Best answer: My vote would be for Cixin Liu's Three Body Problem and Dark Forest - the first book is more pre-apocalypse (with ongoing apocalypse on an alien planet) and the second is mid-apocalypse. Both books are very think-y and get a lot into the politics and philosophy of impending alien-induced apocalypse, in a way that I think might appeal to a Stephenson fan (but, in my opinion, done better).

Also, this is a sort of offball choice, but you might check out The Library at Mount Char by Scott Hawkins. It is a weird book, but involves an apocalypse-type event and is all around just AWESOME (but there is no space/spaceships involved).

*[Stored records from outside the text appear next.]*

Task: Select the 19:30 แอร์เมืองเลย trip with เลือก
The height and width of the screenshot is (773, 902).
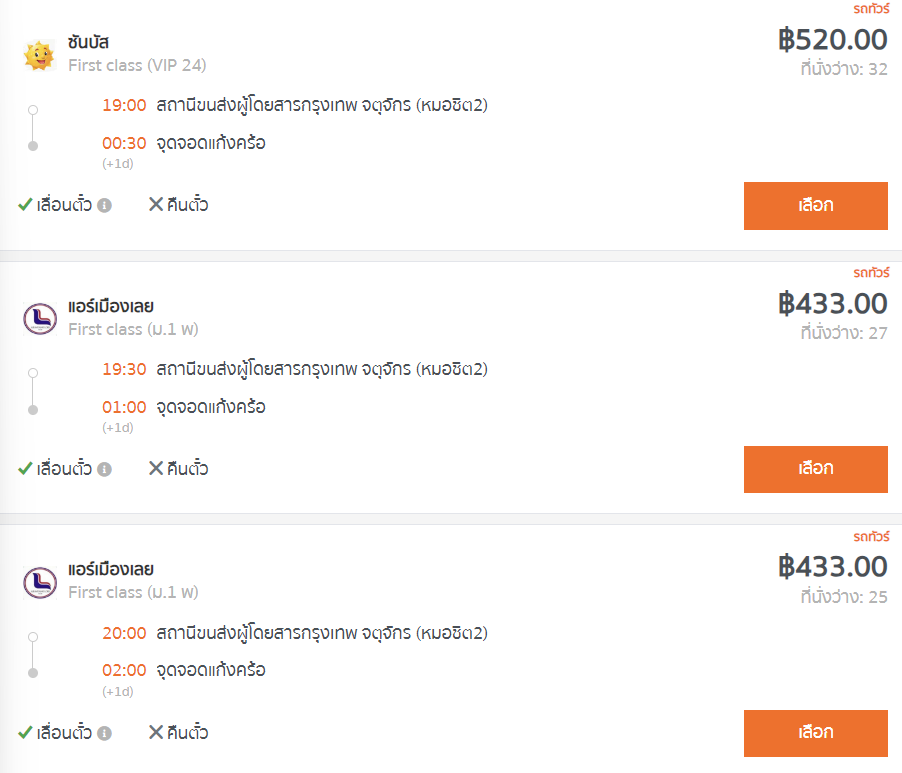Action: [816, 469]
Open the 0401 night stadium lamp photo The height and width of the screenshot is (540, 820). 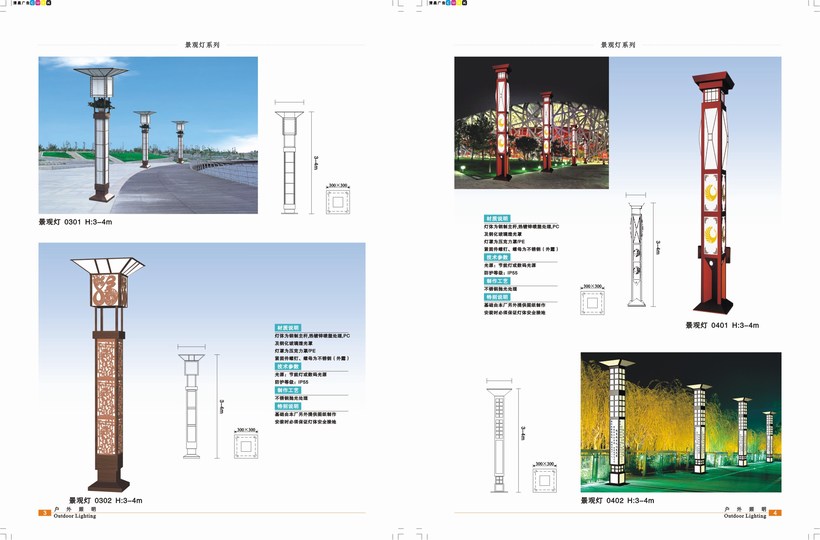(531, 122)
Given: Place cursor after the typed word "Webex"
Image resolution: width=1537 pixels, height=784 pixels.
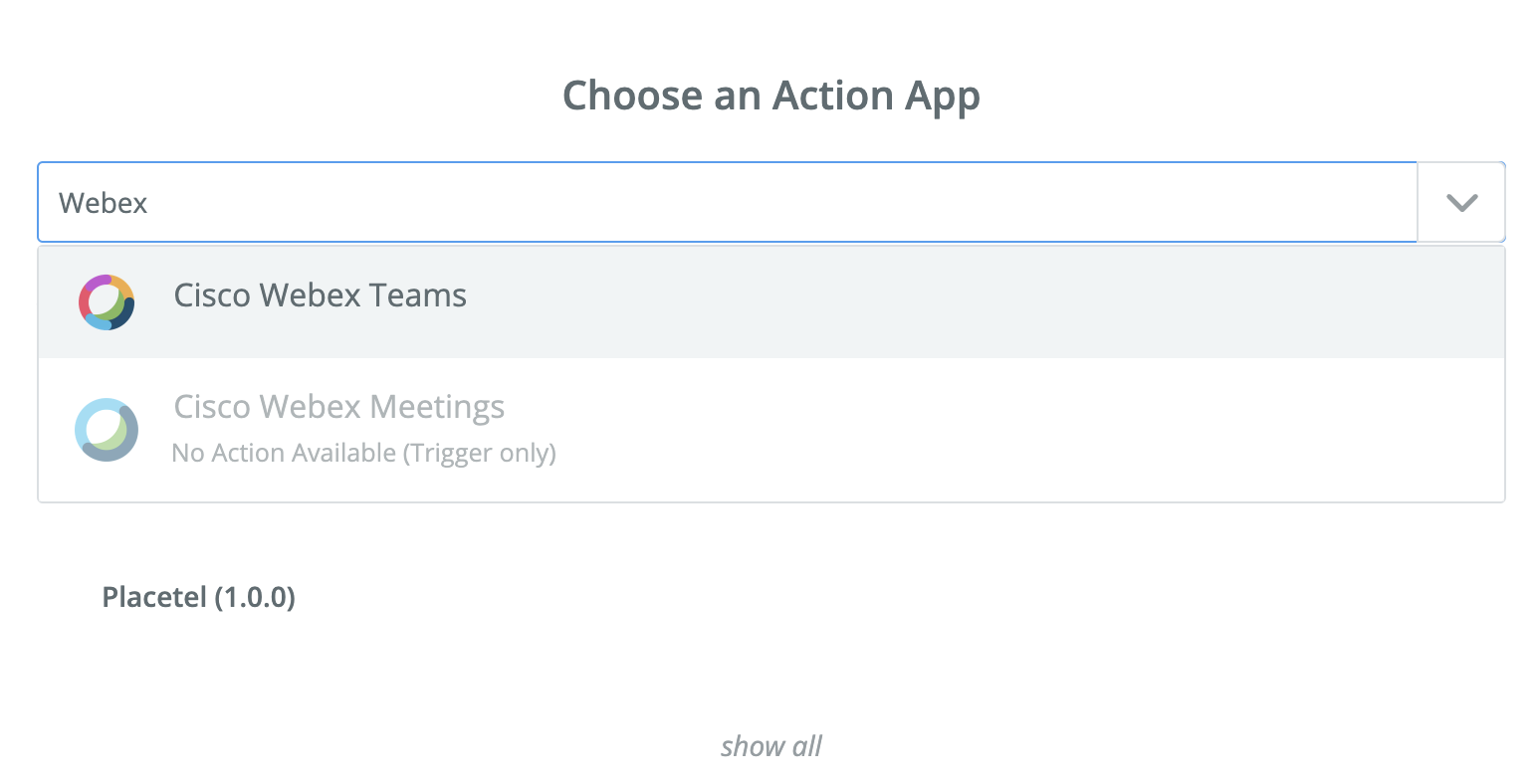Looking at the screenshot, I should pos(149,203).
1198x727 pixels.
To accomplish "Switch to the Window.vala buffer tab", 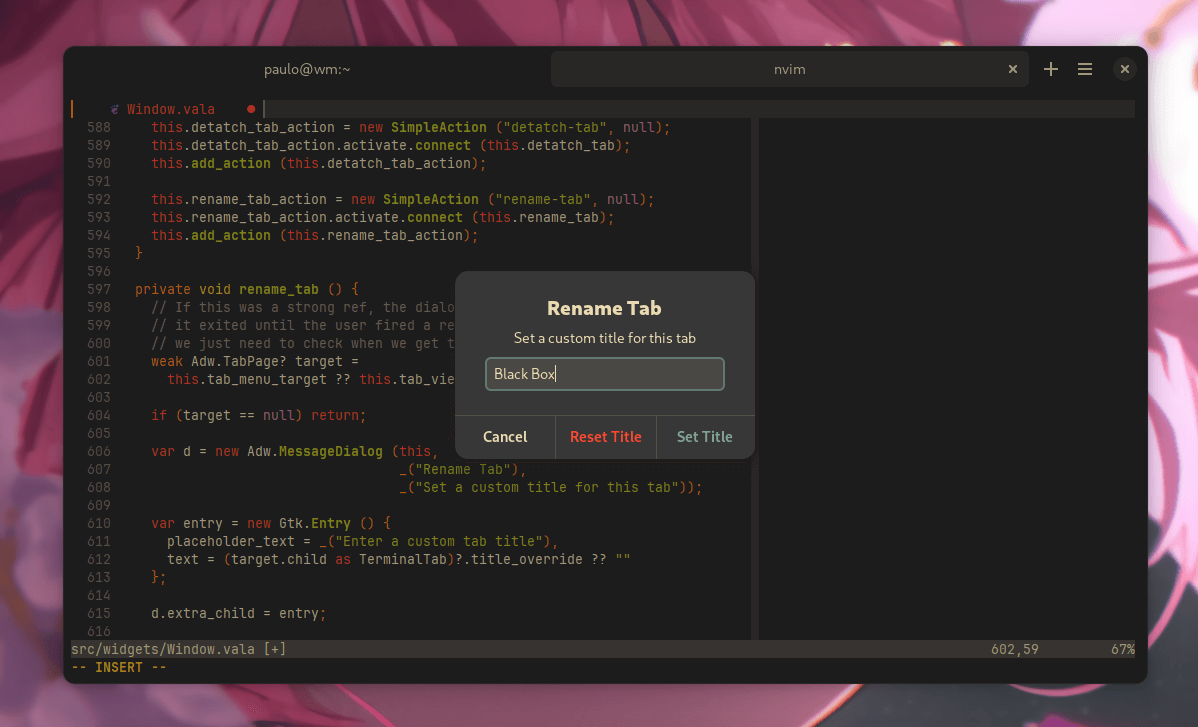I will coord(172,109).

And it is definitely BLEAK but with some hope sprinkled throughout.
posted by rainbowbrite at 9:32 AM on May 23, 2016 [2 favorites]


Best answer: For things that happen in big, crazy artificial/engineered environments where the wheels are coming off and it's not immediately obvious how the world works, you might like Karl Schroeder. I haven't finished the series, but at least the first couple of Virga novels are good fun, and Lady of Mazes has a lot of interesting ideas in it even if some of the character stuff was frustrating.
posted by brennen at 12:10 PM on May 23, 2016 [1 favorite]


Best answer: Seconding runincircles' inspired suggestion of "On The Beach" - awesome book! In the same vein there's also "Alas, Babylon".
posted by duoshao at 12:15 PM on May 23, 2016 [1 favorite]


Best answer: Definitely read "Blindsight."

Then read the pseudo-sequel - "Echopraxia."
posted by Thistledown at 12:45 PM on May 23, 2016 [1 favorite]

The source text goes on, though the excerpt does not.